FIND IT! With Devin
This is not about a class. It's not about a bike. It's about YOU. Instructor DEVIN W. shares what FIND IT! means to him.
Tell me about the first SoulCycle class that you took.
Oh man. It was quite something. I felt like I was going to throw up. I took a class with Angela and she said something that really woke me up. She said, “You can’t do the same things you did yesterday and expect a different result today.” And then she said it again but the second time, I really felt like she was saying it to me — directly. It felt personal. And then the tears came….
“Breakthrough moments” are a magical part of riding at SoulCycle. And for many, it comes after riding for a while. But for you, it came right away…..

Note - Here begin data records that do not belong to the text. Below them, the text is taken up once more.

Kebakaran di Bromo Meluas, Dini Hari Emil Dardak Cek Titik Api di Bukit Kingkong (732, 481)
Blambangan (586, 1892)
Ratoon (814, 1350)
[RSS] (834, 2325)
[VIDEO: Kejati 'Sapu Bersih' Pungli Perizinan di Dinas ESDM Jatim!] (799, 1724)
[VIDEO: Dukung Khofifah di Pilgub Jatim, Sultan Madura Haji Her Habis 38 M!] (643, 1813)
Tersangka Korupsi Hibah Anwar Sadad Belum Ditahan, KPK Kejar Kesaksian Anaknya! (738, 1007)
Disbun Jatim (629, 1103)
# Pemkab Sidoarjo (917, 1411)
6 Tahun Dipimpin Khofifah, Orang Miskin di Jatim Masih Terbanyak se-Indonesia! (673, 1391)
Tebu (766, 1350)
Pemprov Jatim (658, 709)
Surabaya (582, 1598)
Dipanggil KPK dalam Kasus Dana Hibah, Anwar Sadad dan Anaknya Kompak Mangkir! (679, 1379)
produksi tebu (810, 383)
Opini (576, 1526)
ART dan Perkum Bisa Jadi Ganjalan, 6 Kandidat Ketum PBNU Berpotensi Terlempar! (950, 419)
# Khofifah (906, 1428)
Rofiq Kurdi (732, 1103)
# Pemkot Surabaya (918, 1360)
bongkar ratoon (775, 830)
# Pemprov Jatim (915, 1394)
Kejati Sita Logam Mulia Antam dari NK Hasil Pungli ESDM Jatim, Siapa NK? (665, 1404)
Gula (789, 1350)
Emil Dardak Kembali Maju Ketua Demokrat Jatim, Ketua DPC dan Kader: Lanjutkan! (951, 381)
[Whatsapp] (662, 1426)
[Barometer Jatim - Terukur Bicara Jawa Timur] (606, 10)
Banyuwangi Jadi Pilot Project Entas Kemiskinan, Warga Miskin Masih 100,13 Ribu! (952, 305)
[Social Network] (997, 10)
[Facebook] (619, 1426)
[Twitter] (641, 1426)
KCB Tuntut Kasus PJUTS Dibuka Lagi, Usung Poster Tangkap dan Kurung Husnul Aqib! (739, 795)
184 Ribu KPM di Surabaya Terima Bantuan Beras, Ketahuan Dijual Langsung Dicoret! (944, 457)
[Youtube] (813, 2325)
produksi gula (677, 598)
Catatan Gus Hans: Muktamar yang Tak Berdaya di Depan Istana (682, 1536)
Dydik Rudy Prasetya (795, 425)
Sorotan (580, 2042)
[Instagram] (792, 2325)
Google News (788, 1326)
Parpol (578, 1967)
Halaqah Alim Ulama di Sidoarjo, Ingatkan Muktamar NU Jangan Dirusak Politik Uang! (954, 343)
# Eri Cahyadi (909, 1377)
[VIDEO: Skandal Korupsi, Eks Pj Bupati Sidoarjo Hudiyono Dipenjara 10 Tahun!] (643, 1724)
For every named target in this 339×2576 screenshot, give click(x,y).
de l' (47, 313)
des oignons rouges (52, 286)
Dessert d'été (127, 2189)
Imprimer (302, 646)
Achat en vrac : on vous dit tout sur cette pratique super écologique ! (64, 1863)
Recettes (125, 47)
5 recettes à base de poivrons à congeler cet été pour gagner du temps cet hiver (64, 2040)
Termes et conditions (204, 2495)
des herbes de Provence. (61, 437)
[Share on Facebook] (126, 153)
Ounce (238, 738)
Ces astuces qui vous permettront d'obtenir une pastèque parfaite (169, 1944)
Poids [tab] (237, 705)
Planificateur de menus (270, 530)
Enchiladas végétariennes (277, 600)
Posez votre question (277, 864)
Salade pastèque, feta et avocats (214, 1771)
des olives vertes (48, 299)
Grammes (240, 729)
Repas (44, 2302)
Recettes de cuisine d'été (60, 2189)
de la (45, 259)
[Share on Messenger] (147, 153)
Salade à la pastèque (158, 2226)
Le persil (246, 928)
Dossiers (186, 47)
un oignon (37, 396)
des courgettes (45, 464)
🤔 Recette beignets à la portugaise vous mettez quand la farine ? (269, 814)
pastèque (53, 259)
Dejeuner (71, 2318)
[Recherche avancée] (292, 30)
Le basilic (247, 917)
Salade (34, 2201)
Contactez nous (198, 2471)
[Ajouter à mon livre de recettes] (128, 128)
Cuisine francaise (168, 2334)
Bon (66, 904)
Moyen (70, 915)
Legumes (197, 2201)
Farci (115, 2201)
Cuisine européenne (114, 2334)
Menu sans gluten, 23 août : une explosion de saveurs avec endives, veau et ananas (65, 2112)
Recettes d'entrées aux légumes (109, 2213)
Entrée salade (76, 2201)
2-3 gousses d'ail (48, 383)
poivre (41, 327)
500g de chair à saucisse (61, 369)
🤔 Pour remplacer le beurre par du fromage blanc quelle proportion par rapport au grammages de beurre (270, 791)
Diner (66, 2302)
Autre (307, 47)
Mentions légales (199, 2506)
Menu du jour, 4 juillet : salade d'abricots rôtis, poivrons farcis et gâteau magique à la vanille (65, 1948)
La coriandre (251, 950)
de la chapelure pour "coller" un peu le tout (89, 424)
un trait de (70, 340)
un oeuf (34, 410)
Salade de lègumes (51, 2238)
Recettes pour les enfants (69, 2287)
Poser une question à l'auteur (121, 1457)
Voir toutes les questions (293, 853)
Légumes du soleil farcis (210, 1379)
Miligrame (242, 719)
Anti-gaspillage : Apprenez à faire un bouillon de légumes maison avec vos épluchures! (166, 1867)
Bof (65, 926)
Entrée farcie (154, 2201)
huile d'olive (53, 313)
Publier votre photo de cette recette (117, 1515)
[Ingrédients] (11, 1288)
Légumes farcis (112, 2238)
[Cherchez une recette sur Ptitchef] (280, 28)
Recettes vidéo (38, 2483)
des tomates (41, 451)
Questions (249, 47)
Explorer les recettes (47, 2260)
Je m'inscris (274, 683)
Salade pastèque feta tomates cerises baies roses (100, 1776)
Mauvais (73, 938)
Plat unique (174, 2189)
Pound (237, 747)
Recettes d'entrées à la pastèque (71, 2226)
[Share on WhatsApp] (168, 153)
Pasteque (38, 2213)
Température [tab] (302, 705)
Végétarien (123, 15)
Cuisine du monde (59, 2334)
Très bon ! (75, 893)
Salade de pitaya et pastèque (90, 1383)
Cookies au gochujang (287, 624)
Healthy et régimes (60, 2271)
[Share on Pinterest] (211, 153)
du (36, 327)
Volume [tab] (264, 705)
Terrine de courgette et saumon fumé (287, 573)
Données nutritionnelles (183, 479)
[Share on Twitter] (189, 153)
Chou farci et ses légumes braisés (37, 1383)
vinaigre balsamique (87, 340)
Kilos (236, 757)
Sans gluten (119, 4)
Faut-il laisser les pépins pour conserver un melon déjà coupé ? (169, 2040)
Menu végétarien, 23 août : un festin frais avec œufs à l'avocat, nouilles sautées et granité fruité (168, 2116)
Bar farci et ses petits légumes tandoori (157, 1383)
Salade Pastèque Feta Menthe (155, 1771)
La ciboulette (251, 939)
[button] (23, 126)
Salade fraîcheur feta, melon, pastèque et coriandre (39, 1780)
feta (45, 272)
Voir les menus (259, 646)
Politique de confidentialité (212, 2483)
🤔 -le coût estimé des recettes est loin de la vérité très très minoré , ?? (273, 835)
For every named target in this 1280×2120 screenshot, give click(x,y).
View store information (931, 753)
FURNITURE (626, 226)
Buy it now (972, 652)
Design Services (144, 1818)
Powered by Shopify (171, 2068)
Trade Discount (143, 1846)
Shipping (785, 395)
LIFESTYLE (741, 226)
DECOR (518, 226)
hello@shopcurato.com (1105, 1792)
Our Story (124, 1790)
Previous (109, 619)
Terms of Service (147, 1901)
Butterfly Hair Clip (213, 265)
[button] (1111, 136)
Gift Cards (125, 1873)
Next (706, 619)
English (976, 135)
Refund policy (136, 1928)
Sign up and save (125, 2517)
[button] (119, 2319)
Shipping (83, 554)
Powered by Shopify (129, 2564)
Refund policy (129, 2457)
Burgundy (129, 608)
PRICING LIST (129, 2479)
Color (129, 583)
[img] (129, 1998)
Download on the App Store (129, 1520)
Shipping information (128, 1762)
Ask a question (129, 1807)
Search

I saw Jesus. [laughs] I was out of place - I was new to Los Angeles and it was my first SoulCycle class. Up until I walked into that classroom I felt very alone. In that room, it all just clicked but I have to be honest, I couldn’t ride the bike to save my life. I’ve always been graced with the ability to pick things up really quickly, and I connected to the spiritual side of SoulCycle but the athleticism didn’t come that easily. As Angela eloquently guided us through a body-and-mind-changing class, my spirit was reminded of the reason I had been brought to that room and to LA. It changed my perspective. It changed me.
What have you learned throughout the journey?
I’ve learned that I’m more than what I’ve known. I grew up in such a small bubble, as the world expanded for me, I thought my world was going to remain the same. As my world grew, I realized my capacity for greatness is so much more than I believed in.
You always talk about your incredible riders…
You can come to SOUL to find so many different things. What makes this journey of looking within and finding something unique?
I think the best thing to find at SoulCycle is friends and the community. That’s what I found. I was so lost in LA and it gave me a reason to be there. Instead of just waiting for something to happen, I had this place to go. You find release. Whether you’ve had the worst day ever, you get on the bike and you turn up the resistance and you push through it. It’s also about finding accountability — to both yourself and the community. It’s a powerful thing.